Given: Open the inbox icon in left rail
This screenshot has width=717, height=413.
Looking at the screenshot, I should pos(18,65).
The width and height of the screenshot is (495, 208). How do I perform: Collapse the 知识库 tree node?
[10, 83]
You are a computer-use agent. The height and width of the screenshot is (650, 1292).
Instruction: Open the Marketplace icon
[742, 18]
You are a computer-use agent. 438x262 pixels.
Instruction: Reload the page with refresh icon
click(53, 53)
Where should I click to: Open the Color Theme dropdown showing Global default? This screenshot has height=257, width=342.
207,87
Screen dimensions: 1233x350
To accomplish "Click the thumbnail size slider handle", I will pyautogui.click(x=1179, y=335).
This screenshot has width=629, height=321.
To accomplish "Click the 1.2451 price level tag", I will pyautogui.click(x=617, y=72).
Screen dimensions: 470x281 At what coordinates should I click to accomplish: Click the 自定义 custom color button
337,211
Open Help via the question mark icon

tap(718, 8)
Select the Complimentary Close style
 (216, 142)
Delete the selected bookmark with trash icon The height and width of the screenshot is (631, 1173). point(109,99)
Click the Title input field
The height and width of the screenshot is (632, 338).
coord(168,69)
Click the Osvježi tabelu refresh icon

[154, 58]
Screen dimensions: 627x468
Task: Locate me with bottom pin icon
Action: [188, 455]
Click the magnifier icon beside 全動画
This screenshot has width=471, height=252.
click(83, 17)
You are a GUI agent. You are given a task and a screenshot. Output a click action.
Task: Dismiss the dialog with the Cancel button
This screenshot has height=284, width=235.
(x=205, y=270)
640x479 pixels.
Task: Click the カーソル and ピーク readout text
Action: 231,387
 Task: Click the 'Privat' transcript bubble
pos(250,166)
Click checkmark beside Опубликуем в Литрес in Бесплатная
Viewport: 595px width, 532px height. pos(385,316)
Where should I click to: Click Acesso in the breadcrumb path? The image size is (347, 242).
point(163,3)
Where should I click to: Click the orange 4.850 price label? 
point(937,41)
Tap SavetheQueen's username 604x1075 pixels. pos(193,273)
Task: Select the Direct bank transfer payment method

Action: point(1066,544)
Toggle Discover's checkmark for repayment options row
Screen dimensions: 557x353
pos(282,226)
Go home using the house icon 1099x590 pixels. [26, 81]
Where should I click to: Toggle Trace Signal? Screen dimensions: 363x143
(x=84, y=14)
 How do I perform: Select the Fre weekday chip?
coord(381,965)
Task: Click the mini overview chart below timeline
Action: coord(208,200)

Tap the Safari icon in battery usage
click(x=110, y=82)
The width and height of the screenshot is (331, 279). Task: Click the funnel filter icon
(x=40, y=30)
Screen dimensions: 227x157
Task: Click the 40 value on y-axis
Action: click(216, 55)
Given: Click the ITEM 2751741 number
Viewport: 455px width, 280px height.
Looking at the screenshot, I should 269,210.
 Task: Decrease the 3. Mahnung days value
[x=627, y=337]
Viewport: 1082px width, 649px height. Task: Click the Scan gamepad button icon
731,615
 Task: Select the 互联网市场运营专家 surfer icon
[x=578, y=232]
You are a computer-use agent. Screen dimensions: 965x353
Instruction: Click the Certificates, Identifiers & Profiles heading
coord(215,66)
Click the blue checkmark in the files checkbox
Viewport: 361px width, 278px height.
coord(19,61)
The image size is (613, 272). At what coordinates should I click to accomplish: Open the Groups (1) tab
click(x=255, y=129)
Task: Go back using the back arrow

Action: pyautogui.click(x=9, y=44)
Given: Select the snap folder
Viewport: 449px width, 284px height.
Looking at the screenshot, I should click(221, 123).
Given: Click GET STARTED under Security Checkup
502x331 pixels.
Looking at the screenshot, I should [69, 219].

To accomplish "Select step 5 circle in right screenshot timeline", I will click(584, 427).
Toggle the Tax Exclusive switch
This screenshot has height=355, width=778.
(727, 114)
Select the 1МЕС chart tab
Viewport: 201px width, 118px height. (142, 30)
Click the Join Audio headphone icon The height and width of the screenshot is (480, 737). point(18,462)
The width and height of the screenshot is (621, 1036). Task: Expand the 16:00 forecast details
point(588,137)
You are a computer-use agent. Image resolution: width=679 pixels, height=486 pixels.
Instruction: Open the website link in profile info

========================

[Task goal] Count every line above that includes the string "computer", and answer with the count only.

[Exercise solution] 4